- **Extrait du texte**

★ ★ ★

Pour la mise en scène, on est en terrain connu et éprouvé. La production de
feu Herbert Wernicke, réactivée ici par Alejandro Stadler, a en effet été
créée au Festival de Salzbourg en 1995 et redonnée à plusieurs reprises, en
particulier à l’Opéra de Paris. Un spectacle de bon aloi, plutôt consensuel,
sans fulgurances ni indignités. Au positif, une scénographie très
spectaculaire et qui met sciemment en évidence l’artifice du théâtre, faite
de grands miroirs pivotants autorisant des changements de décors à vue, une
direction d’acteurs bien travaillée, une transposition sans heurt à l’époque
de la création de l’œuvre, avec des costumes dans l’ensemble d’une grande
élégance, mais qui évacue tout de même tout l’arrière-plan de la Vienne de
Marie-Thérèse, si essentiel pour Hofmannsthal. Au passif, une tendance à la
surcharge scénique (la chambre de la Maréchale, le salon de Faninal ou la
modeste auberge du dernier acte se voient envahis par une foule excessive et
peu crédible de dizaines d’enfants, choristes, figurants, animaux
occasionnant une grande confusion), des facilités comme cet escalier digne
des Folies Bergères où Octavian vient remettre la rose d’argent à Sophie ou
le plat de spaghetti offert en récompense au chanteur italien et quelques
inutiles vulgarités (Octavian dressant comme un attribut viril le polochon
de la Maréchale, Ochs dégrafant le pan avant de son pantalon pour bien
signifier ses intentions à Mariandel par exemple). Globalement, cette mise
en scène fonctionne ; l’action avance, les protagonistes interréagissent
avec crédibilité. Et l’on persiste à trouver superbe l’image finale, où les
miroirs se positionnent pour renvoyer l’image de la salle elle-même, non
parce qu’elle voudrait signifier que nous sommes tous des voyeurs ou partie
intégrante de ce qui se passe sur scène – notion archi-rebattue et
ultra-convenue – mais parce qu’elle isole à l’avant-scène le couple des
tourtereaux, Sophie et Octavian, seuls au monde dans leur tout nouvel amour
et leur apparente fragilité.

★ ★ ★

- **Données des tâches**
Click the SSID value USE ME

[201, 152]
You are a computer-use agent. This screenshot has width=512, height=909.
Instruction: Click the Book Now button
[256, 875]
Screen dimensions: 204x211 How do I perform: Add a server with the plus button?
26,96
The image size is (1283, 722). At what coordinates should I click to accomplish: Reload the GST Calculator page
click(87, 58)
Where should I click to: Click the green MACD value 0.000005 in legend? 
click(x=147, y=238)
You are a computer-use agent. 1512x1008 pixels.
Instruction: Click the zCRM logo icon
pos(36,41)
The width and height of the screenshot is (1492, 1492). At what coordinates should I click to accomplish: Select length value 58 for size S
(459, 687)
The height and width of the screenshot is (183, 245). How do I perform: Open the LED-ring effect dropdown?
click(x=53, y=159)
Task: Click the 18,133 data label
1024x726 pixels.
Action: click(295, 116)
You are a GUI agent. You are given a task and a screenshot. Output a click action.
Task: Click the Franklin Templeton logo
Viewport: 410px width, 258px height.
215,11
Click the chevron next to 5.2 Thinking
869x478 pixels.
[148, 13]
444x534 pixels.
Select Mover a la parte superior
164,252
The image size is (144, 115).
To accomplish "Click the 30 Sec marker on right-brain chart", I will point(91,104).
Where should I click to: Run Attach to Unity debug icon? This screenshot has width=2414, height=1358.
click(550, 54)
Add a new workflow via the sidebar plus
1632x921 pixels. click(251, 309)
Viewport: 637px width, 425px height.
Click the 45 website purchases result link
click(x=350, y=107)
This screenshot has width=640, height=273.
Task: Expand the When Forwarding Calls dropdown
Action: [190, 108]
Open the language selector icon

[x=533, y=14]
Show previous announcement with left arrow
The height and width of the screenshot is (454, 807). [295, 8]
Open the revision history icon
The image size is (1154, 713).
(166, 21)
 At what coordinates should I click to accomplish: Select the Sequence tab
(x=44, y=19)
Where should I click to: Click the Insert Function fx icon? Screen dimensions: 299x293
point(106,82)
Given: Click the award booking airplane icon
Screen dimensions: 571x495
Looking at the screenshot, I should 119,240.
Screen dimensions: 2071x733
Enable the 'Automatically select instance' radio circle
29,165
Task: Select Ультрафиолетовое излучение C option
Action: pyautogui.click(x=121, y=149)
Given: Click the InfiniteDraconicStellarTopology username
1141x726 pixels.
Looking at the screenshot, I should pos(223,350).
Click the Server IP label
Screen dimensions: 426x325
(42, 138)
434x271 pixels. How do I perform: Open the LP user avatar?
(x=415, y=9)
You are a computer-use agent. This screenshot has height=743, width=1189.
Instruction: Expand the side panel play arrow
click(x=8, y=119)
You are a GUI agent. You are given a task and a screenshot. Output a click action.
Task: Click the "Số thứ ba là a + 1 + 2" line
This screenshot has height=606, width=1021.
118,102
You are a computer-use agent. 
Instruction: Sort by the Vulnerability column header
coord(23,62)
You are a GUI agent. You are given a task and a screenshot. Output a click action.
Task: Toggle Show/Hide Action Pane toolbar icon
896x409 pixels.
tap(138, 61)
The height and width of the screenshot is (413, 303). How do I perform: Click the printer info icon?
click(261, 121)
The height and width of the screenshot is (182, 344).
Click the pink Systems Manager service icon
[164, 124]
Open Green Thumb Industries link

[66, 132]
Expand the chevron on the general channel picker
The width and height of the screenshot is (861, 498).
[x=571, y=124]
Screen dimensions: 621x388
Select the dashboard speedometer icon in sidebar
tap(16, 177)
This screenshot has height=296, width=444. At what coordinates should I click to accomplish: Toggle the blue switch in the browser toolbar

★ ★ ★

- **Liste des tâches**
A: D'après l'extrait, dans quel festival et en quelle année la production de Herbert Wernicke a-t-elle été créée ?
B: Reproduisez telles quelles les lignes des données des tâches, de celle qui contient « Given: Click the award booking airplane icon » à celle qui contient « tap(138, 61) », bornes incluses.

- **Résultats**
A: Au Festival de Salzbourg, en 1995.

B:
Given: Click the award booking airplane icon
Screen dimensions: 571x495
Looking at the screenshot, I should 119,240.
Screen dimensions: 2071x733
Enable the 'Automatically select instance' radio circle
29,165
Task: Select Ультрафиолетовое излучение C option
Action: pyautogui.click(x=121, y=149)
Given: Click the InfiniteDraconicStellarTopology username
1141x726 pixels.
Looking at the screenshot, I should pos(223,350).
Click the Server IP label
Screen dimensions: 426x325
(42, 138)
434x271 pixels. How do I perform: Open the LP user avatar?
(x=415, y=9)
You are a computer-use agent. This screenshot has height=743, width=1189.
Instruction: Expand the side panel play arrow
click(x=8, y=119)
You are a GUI agent. You are given a task and a screenshot. Output a click action.
Task: Click the "Số thứ ba là a + 1 + 2" line
This screenshot has height=606, width=1021.
118,102
You are a computer-use agent. 
Instruction: Sort by the Vulnerability column header
coord(23,62)
You are a GUI agent. You are given a task and a screenshot. Output a click action.
Task: Toggle Show/Hide Action Pane toolbar icon
896x409 pixels.
tap(138, 61)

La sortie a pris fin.